**Task inputs:**
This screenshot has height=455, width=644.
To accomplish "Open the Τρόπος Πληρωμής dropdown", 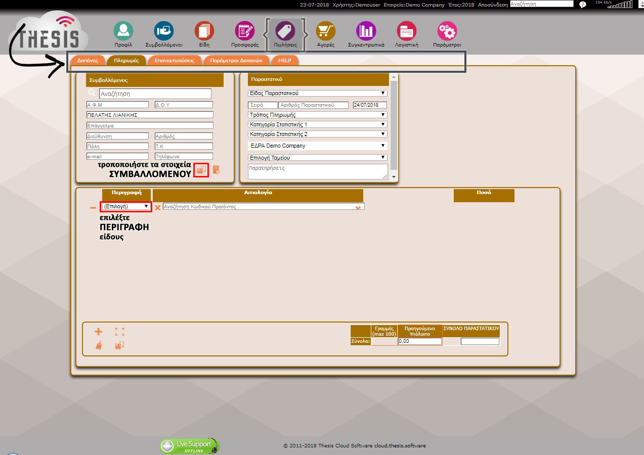I will pyautogui.click(x=317, y=115).
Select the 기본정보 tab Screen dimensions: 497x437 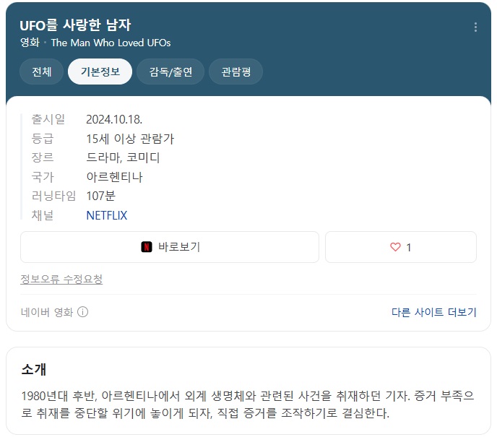tap(100, 72)
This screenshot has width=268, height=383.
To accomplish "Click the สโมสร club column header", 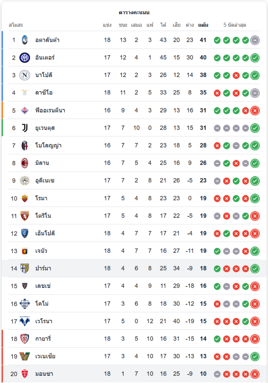I will point(16,25).
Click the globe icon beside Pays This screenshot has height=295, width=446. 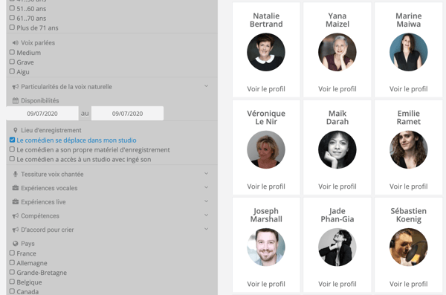[16, 244]
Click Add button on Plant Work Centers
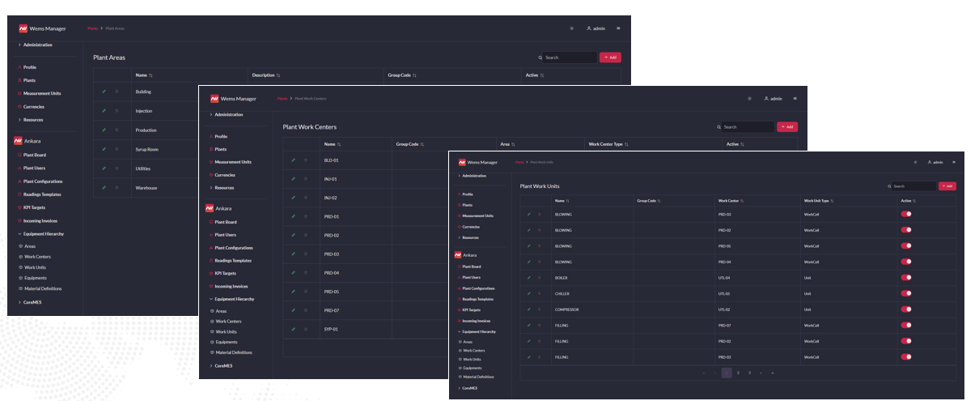 pos(786,127)
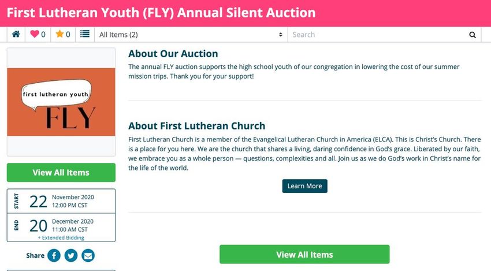The width and height of the screenshot is (491, 271).
Task: Open the Learn More button
Action: pyautogui.click(x=304, y=186)
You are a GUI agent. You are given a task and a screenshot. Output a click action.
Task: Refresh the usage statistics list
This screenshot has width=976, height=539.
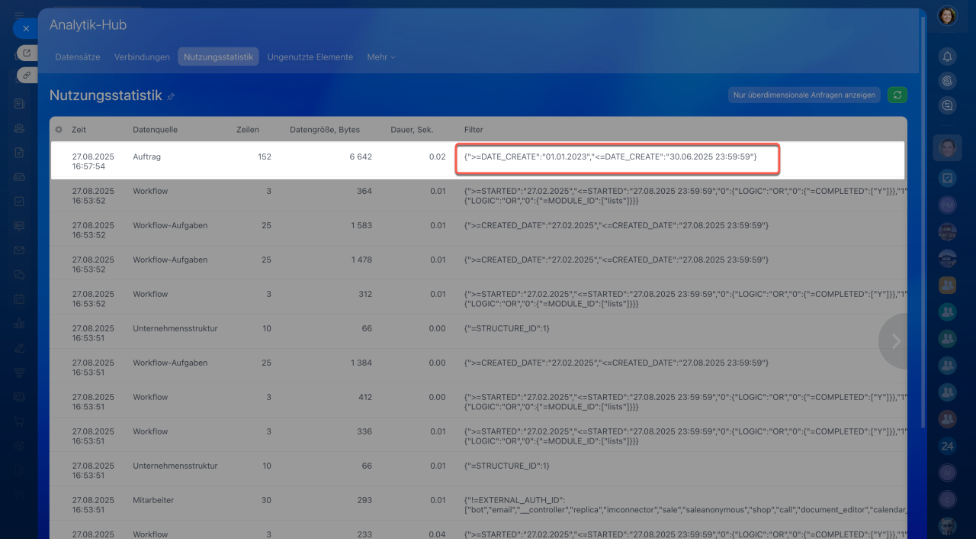tap(897, 95)
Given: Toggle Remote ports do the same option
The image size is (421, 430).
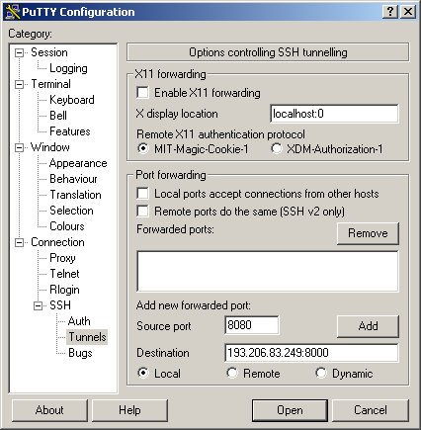Looking at the screenshot, I should (x=142, y=211).
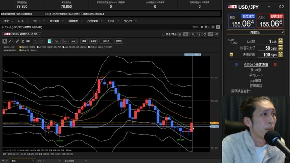Zoom out on the chart
This screenshot has height=163, width=290.
coord(199,34)
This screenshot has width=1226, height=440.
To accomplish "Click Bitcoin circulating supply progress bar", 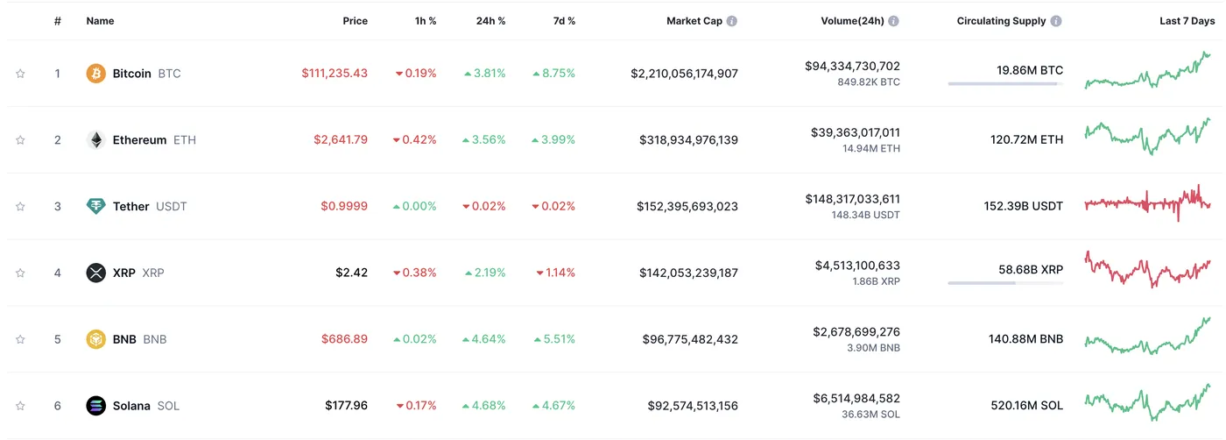I will tap(1004, 84).
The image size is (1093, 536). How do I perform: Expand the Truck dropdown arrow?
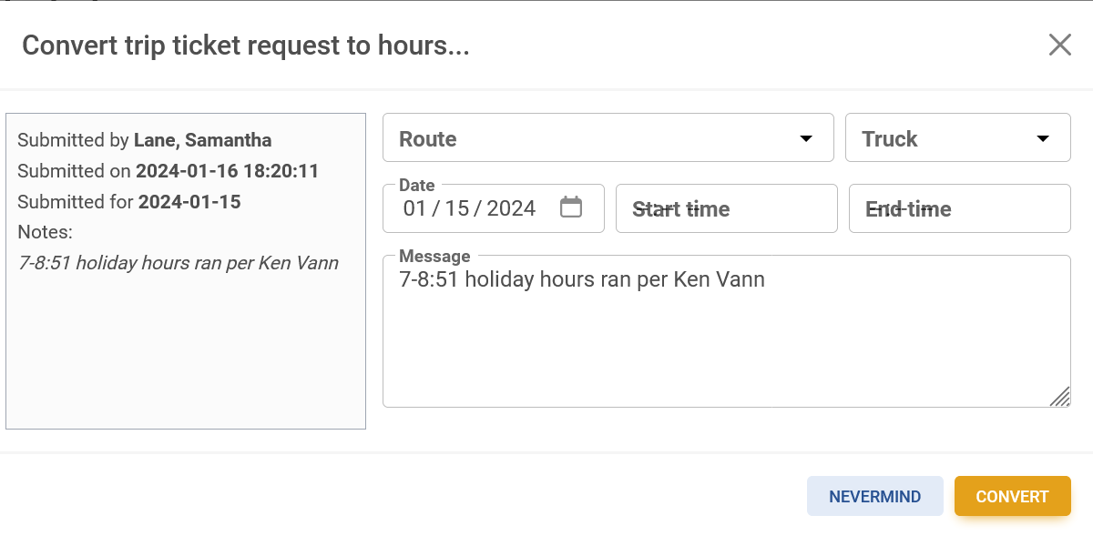pos(1043,139)
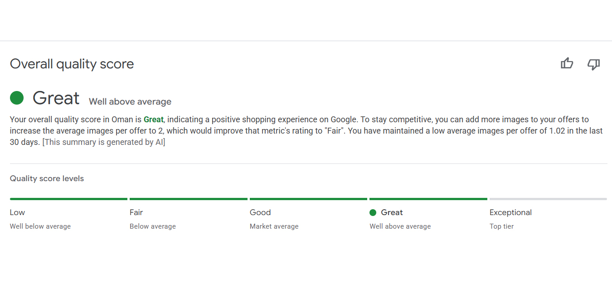
Task: Click the green bar above Good level
Action: (308, 199)

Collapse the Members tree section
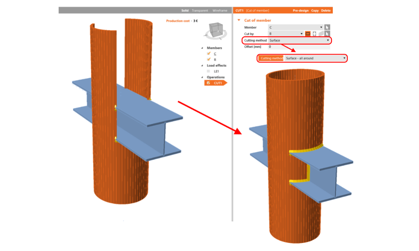click(203, 48)
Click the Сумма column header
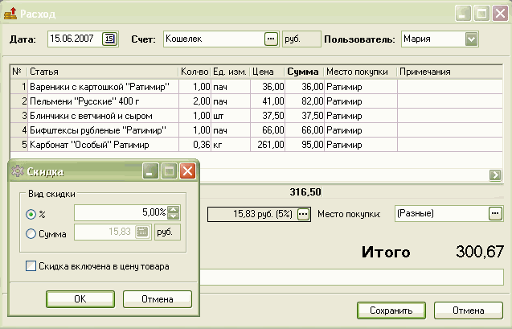Viewport: 512px width, 329px height. pos(302,72)
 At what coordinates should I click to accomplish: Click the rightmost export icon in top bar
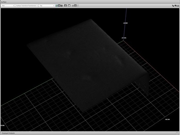178,6
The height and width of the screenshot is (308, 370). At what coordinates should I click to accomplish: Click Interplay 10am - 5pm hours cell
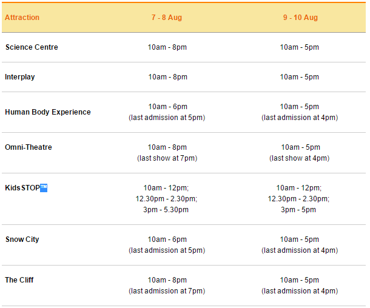click(299, 77)
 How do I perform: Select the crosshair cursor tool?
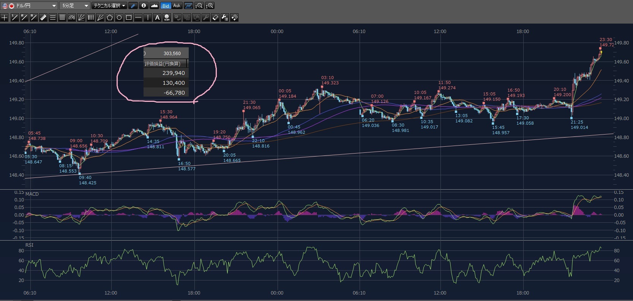point(5,17)
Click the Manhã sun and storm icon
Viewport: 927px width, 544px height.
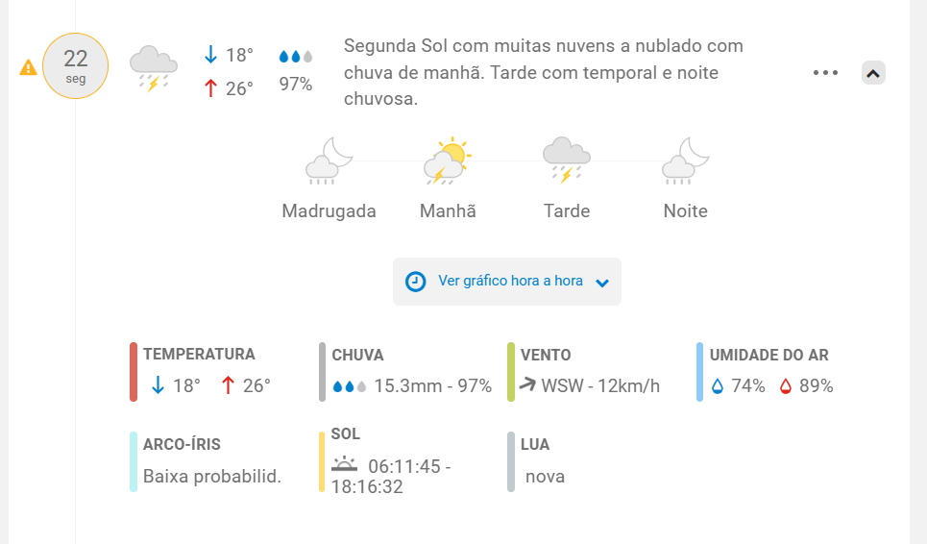coord(448,161)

**Task item:** Output the span from the line with "The height and" through the last line of the data, inclusive and exact, and omit every picture.

**Expected output:**
The height and width of the screenshot is (308, 370). At what coordinates should I click to accomplish: Click Interplay 10am - 5pm hours cell
click(299, 77)
 How do I perform: Select the crosshair cursor tool?
point(5,17)
Click the Manhã sun and storm icon
Viewport: 927px width, 544px height.
coord(448,161)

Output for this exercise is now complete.